* Exercise prompt: Quote the records word for word, starting with the line containing "You are a GUI" and going on through the line containing "The image size is (571, 672).".

* The data:
—————

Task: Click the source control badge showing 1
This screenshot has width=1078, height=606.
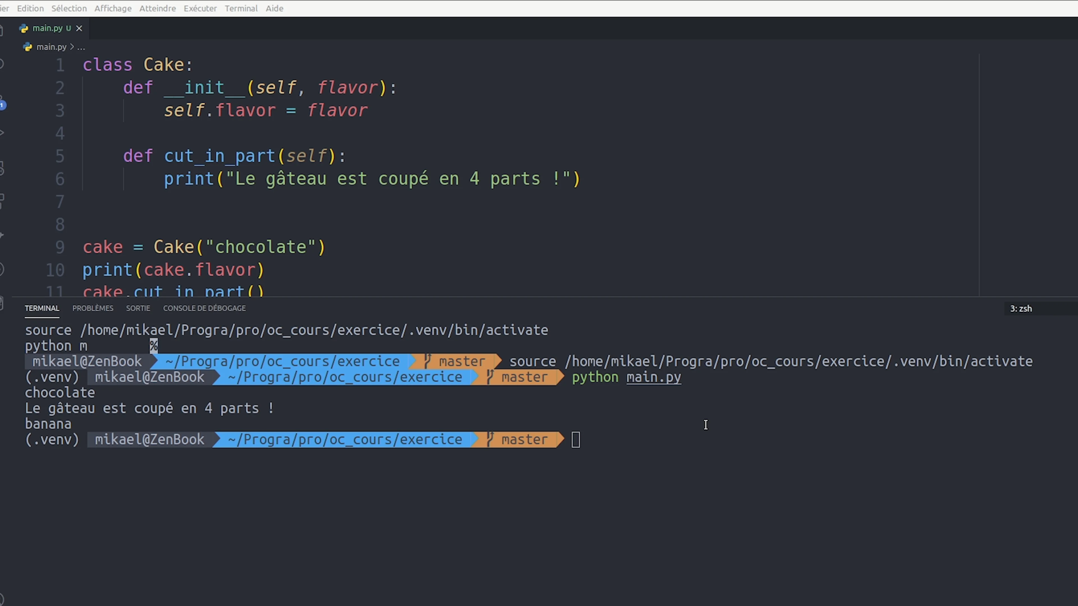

—————

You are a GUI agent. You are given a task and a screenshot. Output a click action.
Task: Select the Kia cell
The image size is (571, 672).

—————

* Correct result:
You are a GUI agent. You are given a task and a screenshot. Output a click action.
Task: Select the Kia cell
The image size is (571, 672).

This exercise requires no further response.